### Text block

People v. Shipp
Decision Date | 05 October 2011 |
Docket Number | No. 2–10–0197.,2–10–0197. |
Citation | 2011 IL App (2d) 100197,958 N.E.2d 1128,354 Ill.Dec. 932 |
Parties | The PEOPLE of the State of Illinois, Plaintiff–Appellee, v. Phillip M. SHIPP, Defendant–Appellant. |
Court | United States Appellate Court of Illinois |
OPINION TEXT STARTS HERE
Thomas A. Lilien, Deputy Defender (Court-appointed), Mark G. Levine (Court-appointed), Office of the State Appellate Defender, Elgin, for Phillip M. Shipp.
John H. Vogt, Stephenson County State's Attorney, Freeport, Lawrence M. Bauer, Deputy Director, Barry W. Jacobs, State's Attorneys Appellate Prosecutor, for People.
[354 Ill.Dec. 934] ¶ 1 Defendant, Phillip M. Shipp, appeals from his conviction of possession of more than 1 gram but less than 15 grams of cocaine with intent to deliver within 1,000 feet of a church (720 ILCS 570/401(c)(2) (West 2000); 720 ILCS 570/407(b)(1) (West 2006)), a Class X felony. He contends that his trial counsel was ineffective for failing to move to discharge on speedy-trial grounds when the State was allowed to amend the information, which previously cited the Class 1 felony provision for possession with intent to deliver (720 ILCS 570/401(d) (West 2000); 720 ILCS 570/407(b)(2) (West 2006)). He contends that the amendment was a material change that charged a new offense. The State contends that the speedy-trial provisions were not implicated because the amendment was formal to correct a miswriting. We agree that the amendment was formal. Accordingly, we affirm.
¶ 3 In the early morning hours of April 21, 2007, officers executed a search warrant at Shipp's home. Shipp was not home at the time. Inside, they found 0.1 grams of cocaine, a scale, a baggie corner with powder residue, baggies without corners, and 20.3 grams of cannabis. No paraphernalia for consuming drugs was found. The house was within 1,000 feet of a church.

### What needs to be done
Output, word for word, the part of the opinion excerpt that opens with the words containing "People v. Shipp" and closes with "Prosecutor, for People.". The rows after the opinion excerpt aren't needed here.

[Recorded data]
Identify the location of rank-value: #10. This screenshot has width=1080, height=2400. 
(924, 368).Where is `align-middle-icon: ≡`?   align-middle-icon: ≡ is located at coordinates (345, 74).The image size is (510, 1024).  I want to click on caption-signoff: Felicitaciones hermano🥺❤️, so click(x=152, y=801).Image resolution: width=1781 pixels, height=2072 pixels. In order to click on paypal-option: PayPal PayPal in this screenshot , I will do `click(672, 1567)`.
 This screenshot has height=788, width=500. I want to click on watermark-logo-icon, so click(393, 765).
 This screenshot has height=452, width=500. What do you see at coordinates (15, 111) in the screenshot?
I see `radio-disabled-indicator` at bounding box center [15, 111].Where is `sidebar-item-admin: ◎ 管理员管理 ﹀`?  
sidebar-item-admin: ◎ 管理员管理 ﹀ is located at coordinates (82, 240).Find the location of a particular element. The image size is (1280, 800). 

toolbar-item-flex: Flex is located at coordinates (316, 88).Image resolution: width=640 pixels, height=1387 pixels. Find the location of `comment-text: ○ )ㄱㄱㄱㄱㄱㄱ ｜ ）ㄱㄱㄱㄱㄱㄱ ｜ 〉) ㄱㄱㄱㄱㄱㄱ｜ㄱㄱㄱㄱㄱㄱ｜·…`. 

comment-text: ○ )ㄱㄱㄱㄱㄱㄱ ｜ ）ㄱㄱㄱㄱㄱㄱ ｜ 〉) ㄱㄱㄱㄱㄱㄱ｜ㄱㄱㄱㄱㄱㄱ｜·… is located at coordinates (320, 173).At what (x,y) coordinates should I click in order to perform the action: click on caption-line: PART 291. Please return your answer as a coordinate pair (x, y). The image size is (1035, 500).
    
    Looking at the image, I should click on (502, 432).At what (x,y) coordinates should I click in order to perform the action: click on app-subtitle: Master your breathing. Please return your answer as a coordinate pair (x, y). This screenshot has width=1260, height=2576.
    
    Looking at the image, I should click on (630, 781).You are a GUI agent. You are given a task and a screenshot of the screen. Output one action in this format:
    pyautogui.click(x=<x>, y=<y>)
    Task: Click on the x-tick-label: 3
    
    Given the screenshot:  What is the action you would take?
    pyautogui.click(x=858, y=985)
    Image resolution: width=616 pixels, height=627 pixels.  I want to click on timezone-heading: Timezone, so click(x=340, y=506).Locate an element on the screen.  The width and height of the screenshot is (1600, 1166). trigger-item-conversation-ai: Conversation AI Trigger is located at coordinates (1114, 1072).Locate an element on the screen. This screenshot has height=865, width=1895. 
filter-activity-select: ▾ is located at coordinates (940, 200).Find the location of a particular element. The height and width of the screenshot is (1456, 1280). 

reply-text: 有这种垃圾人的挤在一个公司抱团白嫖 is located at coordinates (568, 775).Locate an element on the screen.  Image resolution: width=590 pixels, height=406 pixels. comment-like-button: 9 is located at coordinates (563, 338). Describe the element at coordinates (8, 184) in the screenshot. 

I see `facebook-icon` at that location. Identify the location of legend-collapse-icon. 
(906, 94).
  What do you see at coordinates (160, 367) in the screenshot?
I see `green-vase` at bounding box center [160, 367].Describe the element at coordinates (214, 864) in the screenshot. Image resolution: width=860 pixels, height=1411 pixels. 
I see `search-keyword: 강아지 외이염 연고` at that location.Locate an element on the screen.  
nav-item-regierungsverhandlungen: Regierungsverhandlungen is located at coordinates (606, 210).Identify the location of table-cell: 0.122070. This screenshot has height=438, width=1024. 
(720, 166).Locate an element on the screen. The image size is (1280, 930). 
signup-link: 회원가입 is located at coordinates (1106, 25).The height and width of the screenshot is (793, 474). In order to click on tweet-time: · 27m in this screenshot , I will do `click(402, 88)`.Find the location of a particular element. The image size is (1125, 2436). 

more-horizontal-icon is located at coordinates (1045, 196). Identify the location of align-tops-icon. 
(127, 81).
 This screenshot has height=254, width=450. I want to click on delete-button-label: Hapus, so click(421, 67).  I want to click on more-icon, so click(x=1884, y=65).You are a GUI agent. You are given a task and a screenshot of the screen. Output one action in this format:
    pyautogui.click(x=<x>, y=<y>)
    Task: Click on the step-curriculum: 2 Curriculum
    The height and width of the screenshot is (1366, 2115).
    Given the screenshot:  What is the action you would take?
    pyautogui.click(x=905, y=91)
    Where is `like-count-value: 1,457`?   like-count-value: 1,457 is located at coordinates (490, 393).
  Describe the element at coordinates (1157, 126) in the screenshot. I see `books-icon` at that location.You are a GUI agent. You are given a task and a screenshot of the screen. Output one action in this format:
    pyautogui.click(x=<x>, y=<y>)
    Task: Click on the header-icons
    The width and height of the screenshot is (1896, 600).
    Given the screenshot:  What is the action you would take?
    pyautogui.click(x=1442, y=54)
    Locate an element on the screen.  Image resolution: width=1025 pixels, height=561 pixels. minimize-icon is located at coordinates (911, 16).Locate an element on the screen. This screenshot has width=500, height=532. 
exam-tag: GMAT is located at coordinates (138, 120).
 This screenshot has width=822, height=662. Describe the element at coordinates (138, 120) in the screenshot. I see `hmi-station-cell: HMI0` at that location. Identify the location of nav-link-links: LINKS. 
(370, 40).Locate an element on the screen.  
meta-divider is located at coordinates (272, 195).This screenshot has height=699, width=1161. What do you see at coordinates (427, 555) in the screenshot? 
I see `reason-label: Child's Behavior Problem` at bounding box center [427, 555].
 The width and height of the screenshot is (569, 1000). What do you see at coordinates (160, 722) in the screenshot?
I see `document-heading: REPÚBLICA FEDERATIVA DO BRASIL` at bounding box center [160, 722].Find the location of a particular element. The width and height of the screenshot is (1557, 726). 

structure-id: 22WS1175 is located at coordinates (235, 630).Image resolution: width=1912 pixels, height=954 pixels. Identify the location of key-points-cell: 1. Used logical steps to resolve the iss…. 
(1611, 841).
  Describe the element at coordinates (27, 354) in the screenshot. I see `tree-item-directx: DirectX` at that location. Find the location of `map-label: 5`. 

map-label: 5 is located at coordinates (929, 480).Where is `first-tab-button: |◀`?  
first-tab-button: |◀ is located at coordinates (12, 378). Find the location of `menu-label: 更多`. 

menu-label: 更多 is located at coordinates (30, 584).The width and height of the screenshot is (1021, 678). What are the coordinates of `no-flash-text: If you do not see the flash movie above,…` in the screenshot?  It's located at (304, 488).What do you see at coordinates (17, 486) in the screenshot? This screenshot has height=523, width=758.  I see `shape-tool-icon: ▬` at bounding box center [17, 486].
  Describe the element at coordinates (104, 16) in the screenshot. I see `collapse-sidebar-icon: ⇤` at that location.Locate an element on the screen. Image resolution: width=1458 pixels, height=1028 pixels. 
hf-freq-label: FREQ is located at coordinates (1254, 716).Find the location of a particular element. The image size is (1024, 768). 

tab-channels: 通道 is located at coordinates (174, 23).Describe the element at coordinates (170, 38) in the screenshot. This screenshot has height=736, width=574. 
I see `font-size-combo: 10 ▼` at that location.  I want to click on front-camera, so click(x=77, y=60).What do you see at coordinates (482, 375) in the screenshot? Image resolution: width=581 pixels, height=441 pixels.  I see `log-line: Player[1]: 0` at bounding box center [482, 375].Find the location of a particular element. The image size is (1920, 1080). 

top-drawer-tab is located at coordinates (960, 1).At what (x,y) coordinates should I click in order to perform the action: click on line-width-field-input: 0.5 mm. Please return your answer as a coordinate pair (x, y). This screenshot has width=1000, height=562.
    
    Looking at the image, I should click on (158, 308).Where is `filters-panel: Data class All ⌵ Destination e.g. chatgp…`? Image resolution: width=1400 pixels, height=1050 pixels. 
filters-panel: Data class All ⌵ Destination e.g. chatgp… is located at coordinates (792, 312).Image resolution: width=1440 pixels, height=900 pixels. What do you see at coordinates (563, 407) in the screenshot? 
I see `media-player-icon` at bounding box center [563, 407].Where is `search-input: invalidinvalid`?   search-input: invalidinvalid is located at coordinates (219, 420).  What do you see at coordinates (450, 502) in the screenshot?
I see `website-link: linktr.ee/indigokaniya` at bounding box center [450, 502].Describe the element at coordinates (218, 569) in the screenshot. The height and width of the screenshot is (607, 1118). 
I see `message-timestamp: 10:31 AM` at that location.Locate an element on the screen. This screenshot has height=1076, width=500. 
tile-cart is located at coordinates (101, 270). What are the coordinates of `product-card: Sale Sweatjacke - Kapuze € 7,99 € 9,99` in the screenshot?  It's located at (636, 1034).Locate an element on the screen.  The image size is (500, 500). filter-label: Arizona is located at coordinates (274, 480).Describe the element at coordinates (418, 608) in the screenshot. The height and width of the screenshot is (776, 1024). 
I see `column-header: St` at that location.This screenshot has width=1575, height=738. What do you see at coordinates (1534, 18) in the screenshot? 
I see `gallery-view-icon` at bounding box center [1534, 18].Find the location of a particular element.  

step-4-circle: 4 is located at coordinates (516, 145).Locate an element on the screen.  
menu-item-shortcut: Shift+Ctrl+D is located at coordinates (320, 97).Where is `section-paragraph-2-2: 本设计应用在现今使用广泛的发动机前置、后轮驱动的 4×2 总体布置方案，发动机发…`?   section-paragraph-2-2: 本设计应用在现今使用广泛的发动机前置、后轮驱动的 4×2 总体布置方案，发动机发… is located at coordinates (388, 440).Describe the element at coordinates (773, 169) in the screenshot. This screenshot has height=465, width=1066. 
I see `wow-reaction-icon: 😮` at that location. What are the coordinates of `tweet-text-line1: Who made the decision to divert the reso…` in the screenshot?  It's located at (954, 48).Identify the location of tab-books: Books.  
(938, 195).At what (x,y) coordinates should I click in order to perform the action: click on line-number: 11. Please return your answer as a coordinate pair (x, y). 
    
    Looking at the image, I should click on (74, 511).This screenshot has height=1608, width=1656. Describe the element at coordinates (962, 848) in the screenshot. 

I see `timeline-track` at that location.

### Worked solution
People v. Shipp
Decision Date | 05 October 2011 |
Docket Number | No. 2–10–0197.,2–10–0197. |
Citation | 2011 IL App (2d) 100197,958 N.E.2d 1128,354 Ill.Dec. 932 |
Parties | The PEOPLE of the State of Illinois, Plaintiff–Appellee, v. Phillip M. SHIPP, Defendant–Appellant. |
Court | United States Appellate Court of Illinois |
OPINION TEXT STARTS HERE
Thomas A. Lilien, Deputy Defender (Court-appointed), Mark G. Levine (Court-appointed), Office of the State Appellate Defender, Elgin, for Phillip M. Shipp.
John H. Vogt, Stephenson County State's Attorney, Freeport, Lawrence M. Bauer, Deputy Director, Barry W. Jacobs, State's Attorneys Appellate Prosecutor, for People.